Berbagai jenis pertanyaan yang kerap kali keluar dari banyak rekan yang menanyakan kabar kehidupan setelah berumah tangga. Dari yang paling edan bertanya pada hari kedua setelah saya menikah, sampai kemarin sore masih ada saja yang menanyakan hal serupa. Dan jawabannya pun saya berikan beragam.
“Masih proses, Mbak.”
“Doanya yaa, Pak.”
“Ajarin donk, Tante..
”
Dsb, dsb
Apa yang terpikirkan saat itu, jadilah jawaban yang keluar dari mulut saya. Hampir bosan juga menjawab pertanyaan-pertanyaan serupa. Apalagi bila yang ‘ditunggu’ tak kunjung datang. Walau belum sampai tahap yang mengkhawatirkan, namun tetap saja hal itu kepikiran. Berbagai ‘usaha’ pun harus ditempuh. Mengurangi aktivitas yang melelahkan, menghindari stress, sambil menamatkan gaya kamasutra.. *Lho?!*
Minggu lalu, saya mendapat kabar bahwa si dia sudah telat datang bulan lebih dari sepuluh hari. Dan kemarin juga sudah mengalami gejala mual sehabis melahap sepiring nasi. Walau belum minta yang aneh-aneh (baca: ngidam), dari dua tanda sebelumnya, saya membeli test kehamilan pribadi bermerk Sensitive *SPAM*, sebelum memeriksakan ke dokter.

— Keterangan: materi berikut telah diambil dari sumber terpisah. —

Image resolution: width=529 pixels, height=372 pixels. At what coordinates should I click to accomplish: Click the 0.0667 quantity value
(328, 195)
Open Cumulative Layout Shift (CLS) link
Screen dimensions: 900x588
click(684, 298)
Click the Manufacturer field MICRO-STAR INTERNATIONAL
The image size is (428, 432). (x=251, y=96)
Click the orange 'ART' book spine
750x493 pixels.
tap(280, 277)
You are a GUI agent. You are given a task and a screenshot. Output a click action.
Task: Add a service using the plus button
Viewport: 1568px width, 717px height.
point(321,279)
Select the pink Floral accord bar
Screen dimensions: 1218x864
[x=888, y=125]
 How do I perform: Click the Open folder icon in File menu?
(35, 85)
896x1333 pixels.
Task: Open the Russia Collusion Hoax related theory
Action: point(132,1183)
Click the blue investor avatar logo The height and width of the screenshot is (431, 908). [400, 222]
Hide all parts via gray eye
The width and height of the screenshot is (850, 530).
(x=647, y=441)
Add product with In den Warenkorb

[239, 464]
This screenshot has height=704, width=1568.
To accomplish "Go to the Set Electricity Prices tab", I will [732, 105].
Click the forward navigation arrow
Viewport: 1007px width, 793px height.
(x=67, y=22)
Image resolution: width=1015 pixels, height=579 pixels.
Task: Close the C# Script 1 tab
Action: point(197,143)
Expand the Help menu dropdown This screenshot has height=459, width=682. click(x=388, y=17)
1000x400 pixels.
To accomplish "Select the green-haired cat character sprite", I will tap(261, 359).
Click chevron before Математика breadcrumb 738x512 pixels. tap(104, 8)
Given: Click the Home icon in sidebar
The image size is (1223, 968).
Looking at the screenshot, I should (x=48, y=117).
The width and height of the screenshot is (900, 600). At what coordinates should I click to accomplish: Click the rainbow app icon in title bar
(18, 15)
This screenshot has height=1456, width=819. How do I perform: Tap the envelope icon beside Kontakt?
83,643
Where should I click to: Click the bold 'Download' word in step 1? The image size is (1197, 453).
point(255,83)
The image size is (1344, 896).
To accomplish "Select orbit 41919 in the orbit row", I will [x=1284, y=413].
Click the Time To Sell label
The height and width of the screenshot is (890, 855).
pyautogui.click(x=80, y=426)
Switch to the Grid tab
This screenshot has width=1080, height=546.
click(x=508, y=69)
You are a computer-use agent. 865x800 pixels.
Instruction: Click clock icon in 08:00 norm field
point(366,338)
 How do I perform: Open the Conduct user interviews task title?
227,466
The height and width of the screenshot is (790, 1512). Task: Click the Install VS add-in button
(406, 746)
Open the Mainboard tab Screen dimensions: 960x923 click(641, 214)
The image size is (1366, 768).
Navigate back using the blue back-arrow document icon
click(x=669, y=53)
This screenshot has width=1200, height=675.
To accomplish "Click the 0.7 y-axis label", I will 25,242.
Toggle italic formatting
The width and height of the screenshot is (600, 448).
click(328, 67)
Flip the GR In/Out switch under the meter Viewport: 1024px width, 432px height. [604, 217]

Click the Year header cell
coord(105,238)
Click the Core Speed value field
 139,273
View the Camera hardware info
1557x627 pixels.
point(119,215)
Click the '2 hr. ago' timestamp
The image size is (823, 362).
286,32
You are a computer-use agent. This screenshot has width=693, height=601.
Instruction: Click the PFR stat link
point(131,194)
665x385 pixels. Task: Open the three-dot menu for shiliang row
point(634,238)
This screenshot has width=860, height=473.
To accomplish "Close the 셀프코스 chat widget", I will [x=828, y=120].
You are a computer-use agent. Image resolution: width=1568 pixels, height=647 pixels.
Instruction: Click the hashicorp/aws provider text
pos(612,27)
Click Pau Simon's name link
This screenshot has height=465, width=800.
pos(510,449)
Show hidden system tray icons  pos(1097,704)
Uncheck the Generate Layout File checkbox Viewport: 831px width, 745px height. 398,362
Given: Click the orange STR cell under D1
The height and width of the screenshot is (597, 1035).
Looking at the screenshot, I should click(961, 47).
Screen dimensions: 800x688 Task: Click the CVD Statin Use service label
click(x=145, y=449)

Dengan berbekal panduan yang ada di kemasan, sedikit kesalahan merendam dengan bercampur bingung, akhirnya strip keluar juga. Hasil ini keluar lebih dari 1/2 jam setelah digunakan. Mungkin karena kesalahan pemakaian diawal tadi. Dua strip warna merah muda itu tampil perlahan tapi pasti. Sambil mengucek-ucek mata karena belum terlalu percaya, terus memandangi dua strip yang memang sangat diharapkan itu. Dan benar-benar bergembira ketika tampilan strip semakin nyata dan jelas terpampang disana. Alhamdulillah!
Semoga pemeriksaan dokter nanti mendapatkan hasil yang sama. POSITIF!